When I read an interview of a comedian who joked that all his unread books should be buried with him in his casket, I was both amused and pained. I have many books on my shelves that I keep as IOUs of my continuing education and which I have not opened or finished.

In college seminary, I bought every book by Alexandr Solzhenitsyn that I could get my hands on. I managed to read “One Day in the Life of Ivan Denisovich” (in which the prisoner Shukhov, inhumanly reduced to the most basic of experience, is thankful for an extra bowl of mush that makes his day “almost happy”), “Cancer Ward” (a monumental Russian novel comparing the Soviet Union and cancer), “The First Circle” (a title taken from Dante’s “Inferno” about the elite prisoners of the Gulag) and one of his books of memoirs, “The Oak and the Calf.”

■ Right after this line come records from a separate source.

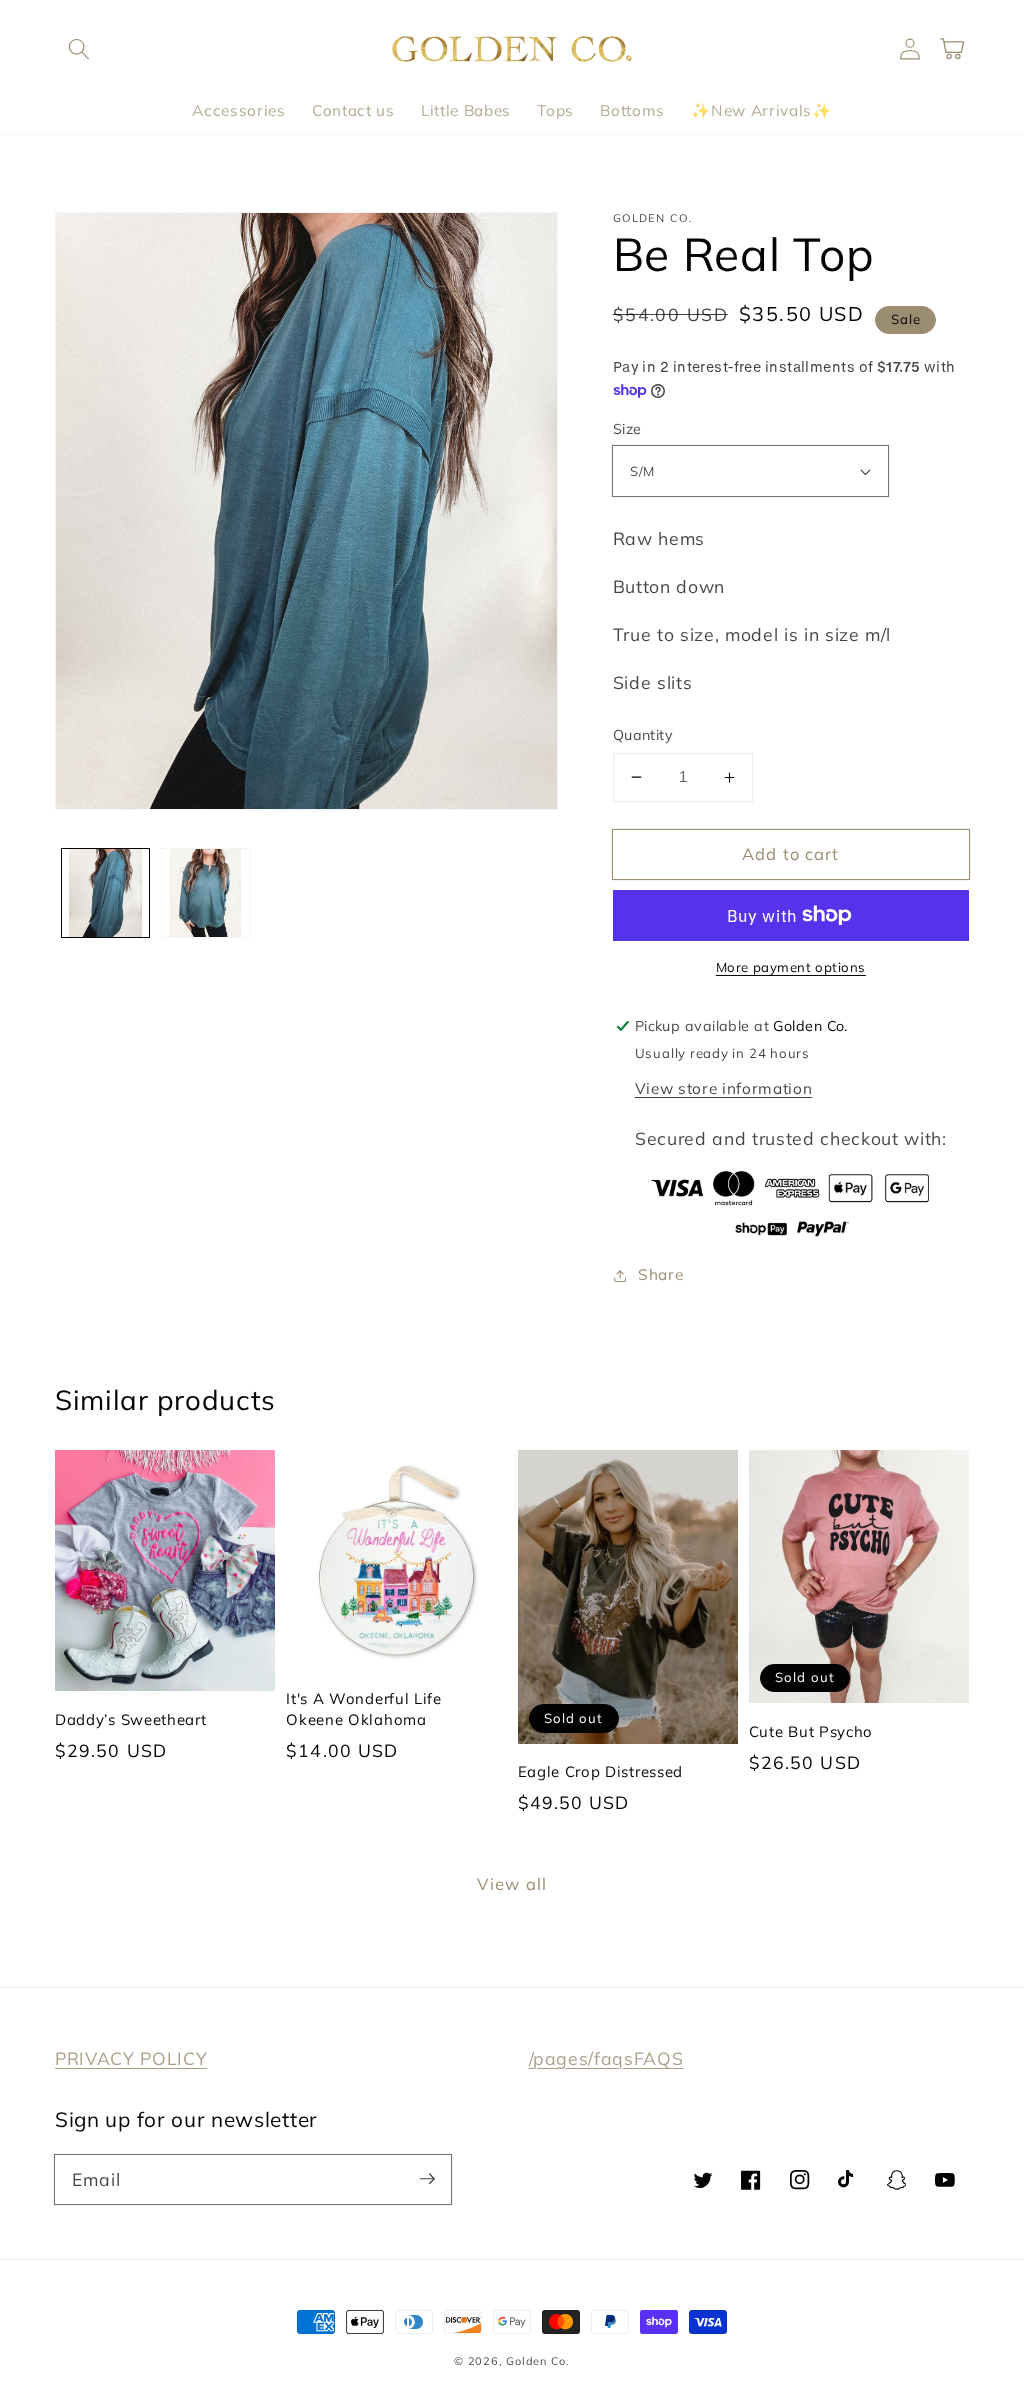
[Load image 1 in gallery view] (106, 893)
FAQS (659, 2058)
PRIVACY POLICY (131, 2058)
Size (627, 429)
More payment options (791, 967)
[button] (79, 49)
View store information (724, 1088)
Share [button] (660, 1274)
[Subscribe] (427, 2179)
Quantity (643, 735)
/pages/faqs (581, 2058)
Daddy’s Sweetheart (130, 1719)
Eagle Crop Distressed (601, 1771)
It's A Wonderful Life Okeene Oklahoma (364, 1708)
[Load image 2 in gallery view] (206, 893)
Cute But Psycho (811, 1731)
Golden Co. (538, 2361)
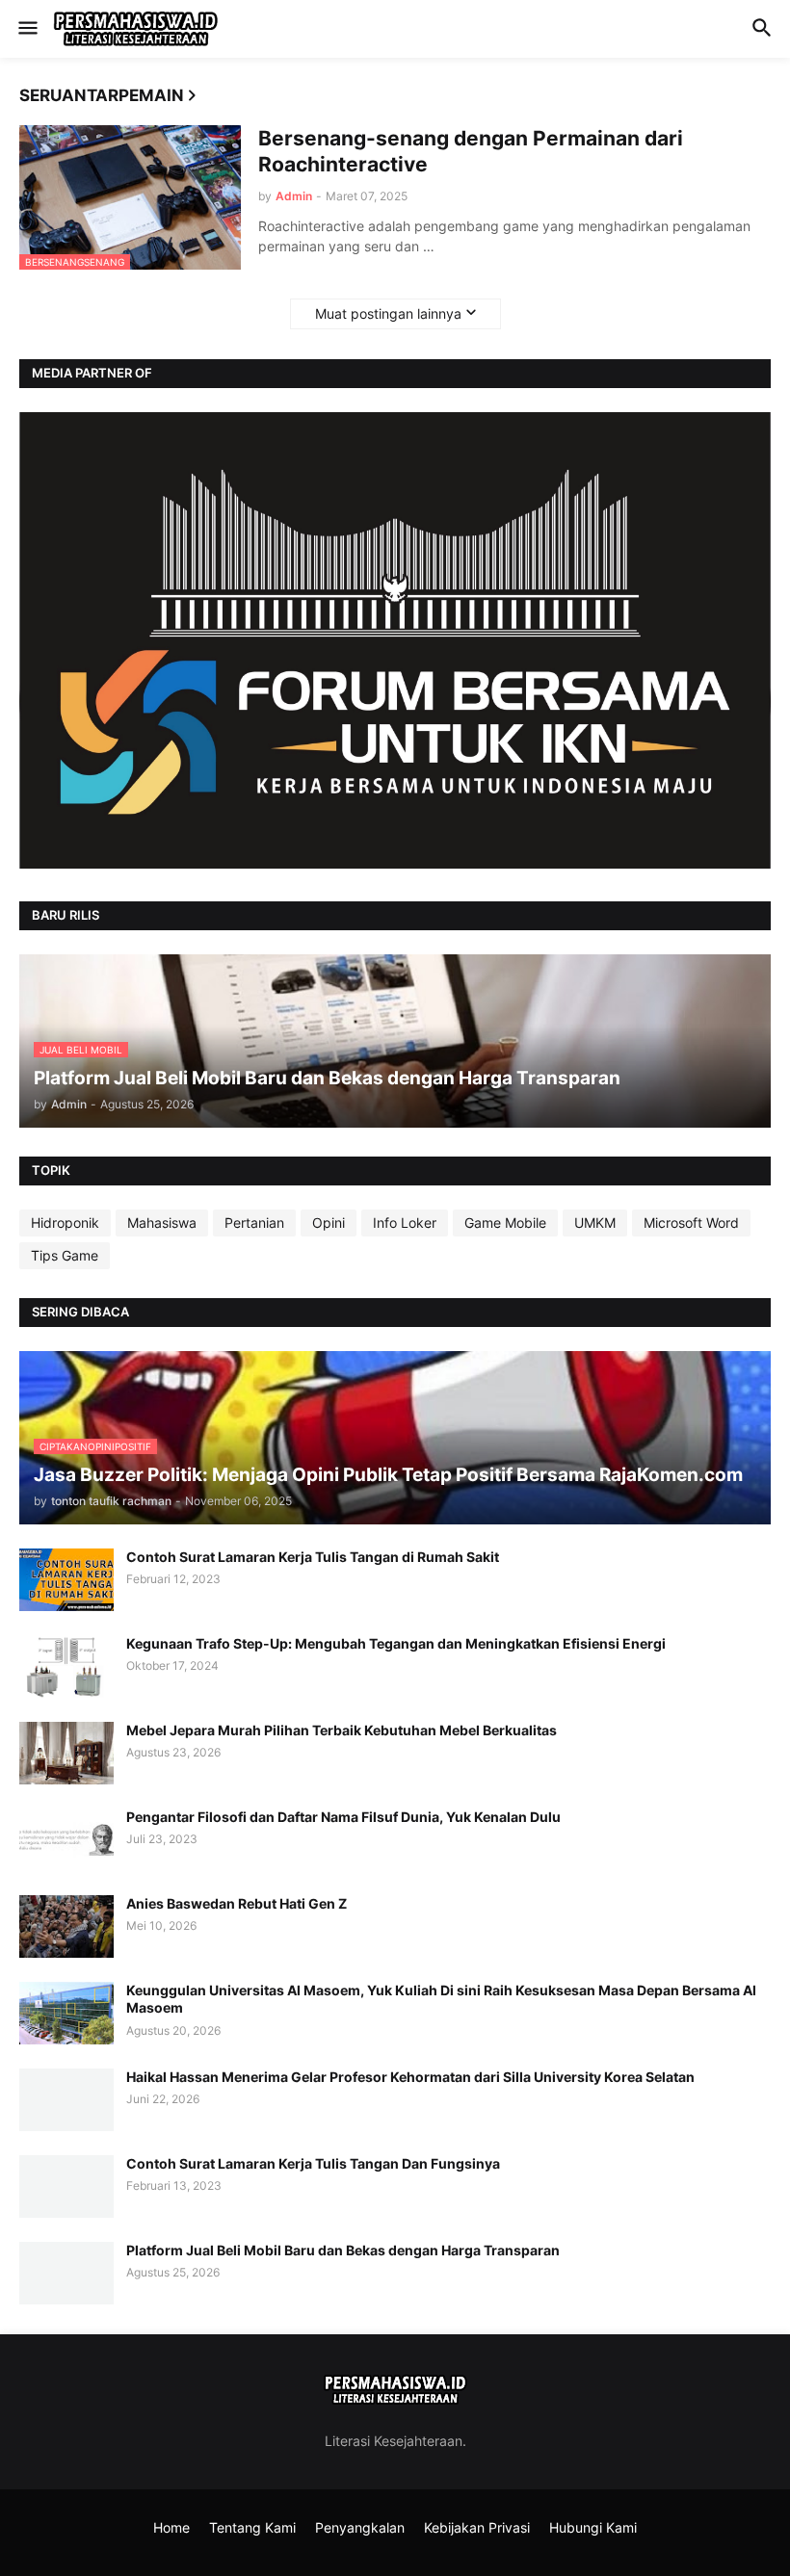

My goal of reading all three volumes of “The Gulag Archipelago” has taken me longer to achieve. The Gulag, with its almost 2,000 pages, is an intellectual Everest that requires some effort to read. This is despite the fact that I recognize that the work is not only a monument to resistance to Soviet Communism, unique in its genre of a secret history by eyewitnesses and outstanding in its impact on Western Civilization, but also is an Ali Baba’s treasure trove of portraits, stories, and insights. 

Aleksandr Solzhenitsyn in 1974. (Wikimedia Commons)

Take two of the stories that Solzhenitsyn recounts about prisoners attempting escape from the concentration camps. Grigory Kudla, a Ukrainian, and Ivan Dushechkin, a Byelorussian, were working in a mine. Escaping through an air shaft, they walk for days without water. Dushechkin gives up. He tells Kudla, “I can’t go on anyway. Cut my throat and drink my blood.” He wanted the other to survive. Kudla was horrified, but was dying of thirst. He decided to walk on a little farther, all while taking the offer seriously.

The eucharistic implications of this story are obvious. A man was saying to his friend, “Drink my blood so that you can survive.” This should clearly make us think of  Jesus’ words in the Gospel “Unless you eat my flesh and drink my blood you will not have life within you” (John 6:53).  Jesus also said, “Greater love than this has no man to lay down his life for his friends” (John 15:13). Ivan wanted his death to conserve his companion’s life. His motivation was as moving as his plan was appalling.

But Kudla found water, “just as in the most improbable of novels,” and when he brought a container to his friend he had to convince him, “Yes, water.” They both crawled back to the spring and drank for hours. The terrifying choice that had been presented to him of letting his friend die in order that he might live was spared from him. If he survived, which he did, he would not have to carry his friend’s death around with him for the rest of his life.

The other story did not have as happy of an ending: Three men escaped from the gulag and found themselves on the steppe without food or water. One man was a common criminal, Solzhenitsyn said, another had become one in the concentration camp, and the third was a Ukrainian named Prokopenko. Desperately marching across the steppe for four days without food or water, the two criminals lost hope. They said to Prokopenko, “We decided to finish you.” He thought they meant to separate and leave him to walk alone.

He showed a picture of his family, but to no avail. The men stabbed him to death; however, his blood curdled and they couldn’t drink it. Solzhenitsyn describes what he calls “another striking scene: two men bending over another on the steppe, wondering why he wouldn’t bleed.”

I also find eucharistic associations in the horrible features of this story. These men were trying to get life by sacrificing another’s life’s blood, but their extreme hunger and thirst cannot palliate the grotesqueness of their selfishness. They attempted an unworthy participation in the life of another. The failure of their plan illustrates the wrongness of their action. They had stained their souls with no gain. They ended up, says Solzhenitsyn, “eyeing each other like wolves.”

After their crime, the men discovered water nearby, to compound their guilt. They were soon captured, and their lives were so endangered by the anger of their fellow prisoners for what they had done that they were transferred to a different prison. Their unholy communion had consequences.

Why am I thinking about these stories now? St. Paul wrote about the bad effects of unworthy Communion when he told the Corinthians that those who eat the body of Christ without honoring it, eat and drink judgment on themselves (1 Corinthians 11:29). I wonder if there were some in the community who thought he was “weaponizing” the sacrament when he wrote that receiving the body of Christ unworthily was the reason that “many of you are weak and sick, and some have died” (1 Corinthians 11:30). He certainly would have gotten my attention if I were there in Corinth.

The Eucharist is the sacrament of Christ’s life and resurrection, of the saving power of his incarnation. It is life or death for us. There are ramifications and consequences that stretch far from our personal “piety” or “private” faith if we receive it unworthily. Participation in the mystery of Christ’s redemption must be taken so seriously, that anything that contradicts the integrity of our union (communion) with Jesus requires strict attention. The bishops are pondering the issue of “sacramental coherence” these days. It is their duty to shepherd the faithful so that we do not eat and drink judgment on ourselves. We should pray for them and for us.